## To do
Although the records include pictures, the copy should not; write out exactly the lines from the first through the line with "Task: Select 手动管理磁盘大小 radio button".

[Supplied entries Boundary: Start]

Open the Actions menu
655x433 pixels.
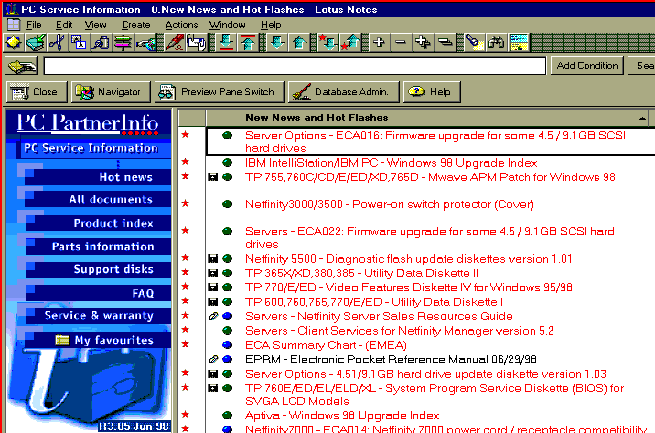pyautogui.click(x=181, y=24)
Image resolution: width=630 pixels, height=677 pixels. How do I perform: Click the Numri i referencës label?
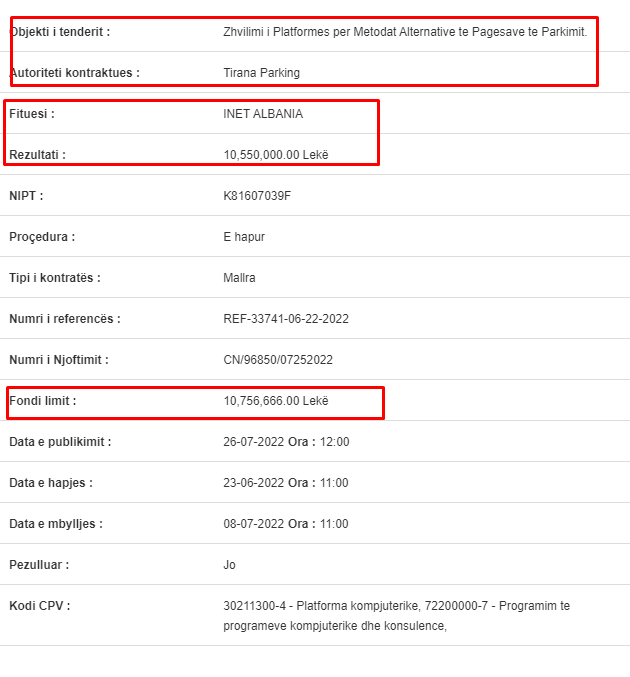coord(65,319)
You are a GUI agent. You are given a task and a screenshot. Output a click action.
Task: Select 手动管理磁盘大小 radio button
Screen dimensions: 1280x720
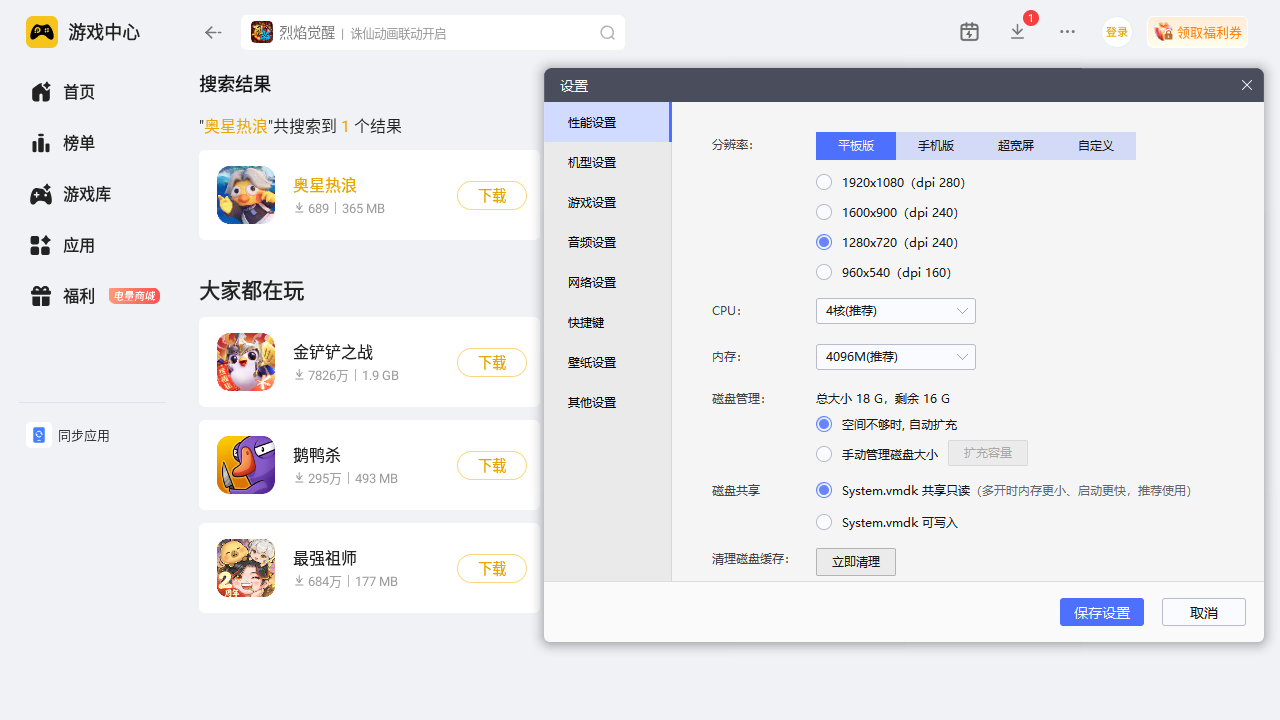click(824, 454)
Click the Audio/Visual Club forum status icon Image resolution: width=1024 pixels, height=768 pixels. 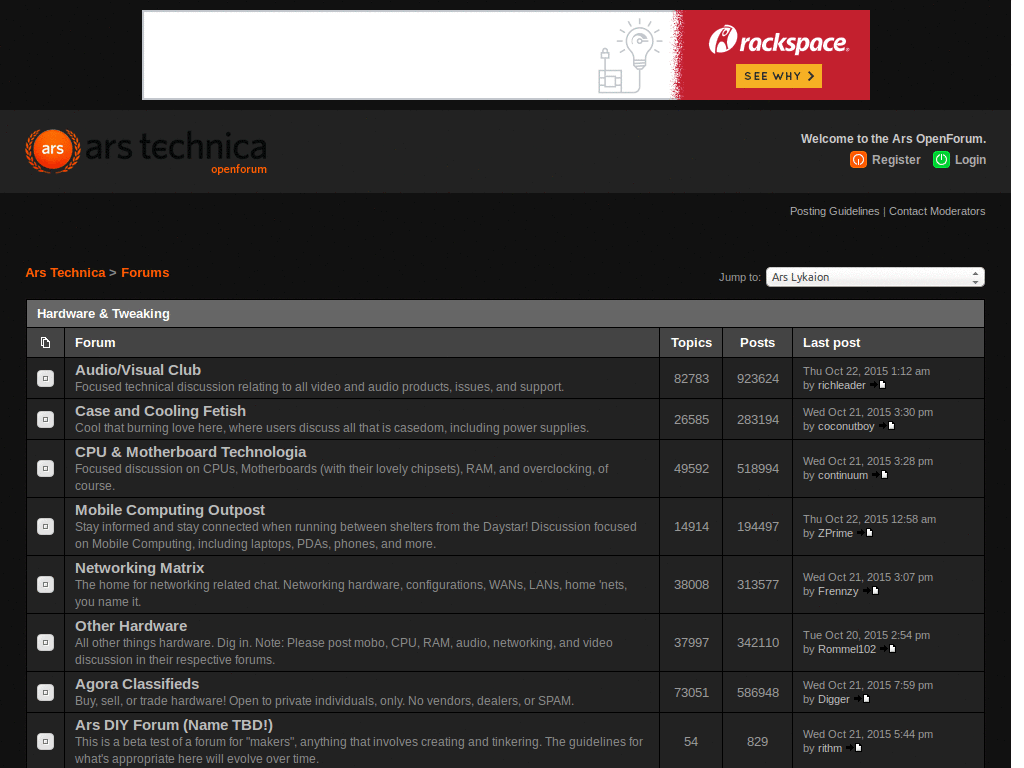[x=45, y=379]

[Supplied entries Boundary: End]

## Answer to this task
Open the Actions menu
655x433 pixels.
pyautogui.click(x=181, y=24)
Image resolution: width=630 pixels, height=677 pixels. How do I perform: Click the Numri i referencës label?
coord(65,319)
You are a GUI agent. You are given a task and a screenshot. Output a click action.
Task: Select 手动管理磁盘大小 radio button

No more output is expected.